Dilthey memandang realitas sosial bukan sebagai entitas luar yang dapat diukur secara objektif, melainkan sebagai kehidupan itu sendiri (das Leben) yang harus dipahami dari dalam. Manusia hidup di dalam Lebenswelt dunia yang penuh makna, nilai, dan pengalaman. Dalam dunia ini, angka dan laporan akuntansi tidak pernah netral; mereka mencerminkan pengalaman hidup manusia ekonomi.
Akuntansi hidup di dalam konteks sosial historisnya. Dalam masyarakat pedagang tradisional, laba dimaknai sebagai "rezeki", tanda keberkahan yang mengandung nilai spiritual. Di dunia korporasi modern, laba menjadi indikator kinerja dan legitimasi publik.

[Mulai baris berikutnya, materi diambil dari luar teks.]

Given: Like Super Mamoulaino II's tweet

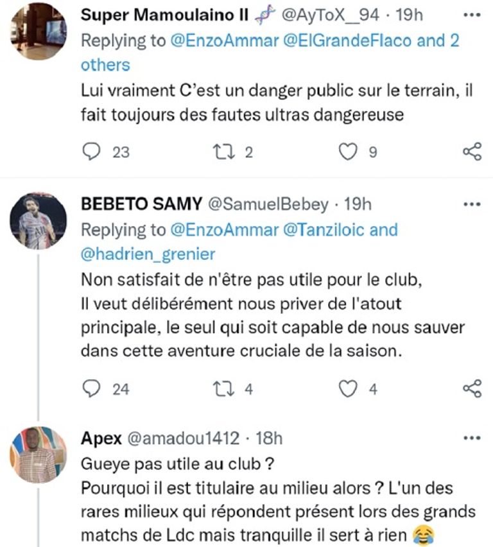Looking at the screenshot, I should tap(347, 152).
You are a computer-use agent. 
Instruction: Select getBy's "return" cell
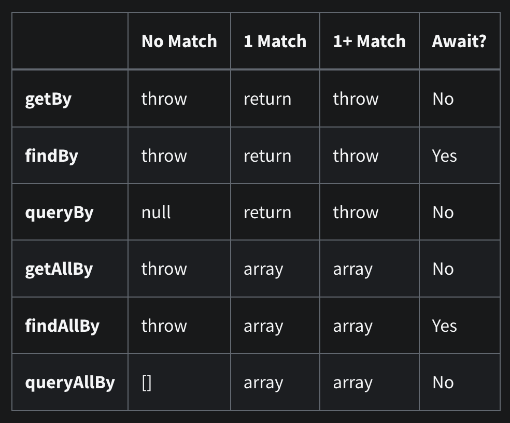267,99
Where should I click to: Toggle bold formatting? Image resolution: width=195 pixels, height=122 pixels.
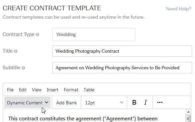134,102
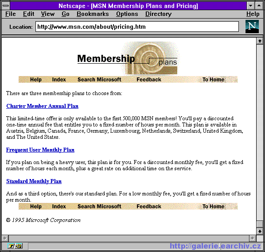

Sementara dalam ekonomi pesantren atau koperasi, laba bisa dipandang sebagai keseimbangan moral antara usaha dan doa, antara keuntungan pribadi dan kebermanfaatan sosial. Artinya, realitas akuntansi selalu bersifat inter-subjektif dan historis, tidak pernah universal.
Simbol sebagai Jejak Kehidupan
Dilthey melihat bahwa manusia mengekspresikan kehidupannya melalui simbol (Symbol). Simbol adalah bentuk lahir dari kehidupan batin. Bahasa, seni, bahkan angka adalah simbol dari pengalaman manusia.
Dalam akuntansi, angka-angka bukan sekadar data, melainkan simbol kehidupan ekonomi. Saldo kas bisa menjadi simbol rasa aman; laporan tahunan bisa menjadi simbol pengakuan; pajak bisa menjadi simbol tanggung jawab sosial. Angka-angka ini tidak bermakna sebelum ditafsirkan.
Maka, tugas akuntan hermeneutik adalah menafsir simbol, bukan hanya menghitung. Ia bertanya: apa makna di balik angka ini? nilai apa yang sedang diekspresikan? bagaimana masyarakat menafsirnya? Dengan begitu, akuntansi berubah dari sistem mekanis menjadi bahasa simbolik kehidupan.
Dalam hermeneutika Dilthey, kehidupan mengekspresikan dirinya melalui simbol (Symbol) dan ekspresi (Ausdruck). Simbol adalah jejak kehidupan batin yang tampil di dunia luar. Dalam akuntansi, simbol-simbol itu berupa angka, neraca, laporan tahunan, tanda tangan, dan berbagai ritual administratif. Masing-masing simbol memuat makna eksistensial.
Saldo kas, misalnya, dapat dimaknai sebagai simbol ketertiban dan rasa aman. Laporan tahunan bisa dibaca sebagai ekspresi keinginan perusahaan untuk diakui dan dikenang. Neraca moral pada lembaga sosial menjadi simbol keseimbangan antara materi dan spiritualitas. Maka, simbol-simbol akuntansi tidak sekadar alat komunikasi teknis, melainkan bentuk kehidupan yang menampakkan diri.
Ekspresi (Ausdruck): Bahasa Jiwa Sosial
Konsep penting lain dari Dilthey adalah Ausdruck ekspresi. Ekspresi adalah cara kehidupan batin menampakkan dirinya di dunia luar. Dalam akuntansi, setiap catatan keuangan adalah ekspresi moral dan sosial.
Laporan laba bukan hanya hasil perhitungan, tetapi ekspresi dari nilai kerja keras dan kejujuran. Neraca bukan sekadar daftar aset dan kewajiban, tetapi simbol keseimbangan moral antara hak dan tanggung jawab. Dengan demikian, akuntansi menjadi bahasa jiwa sosial ia menuturkan moralitas masyarakat yang melahirkannya.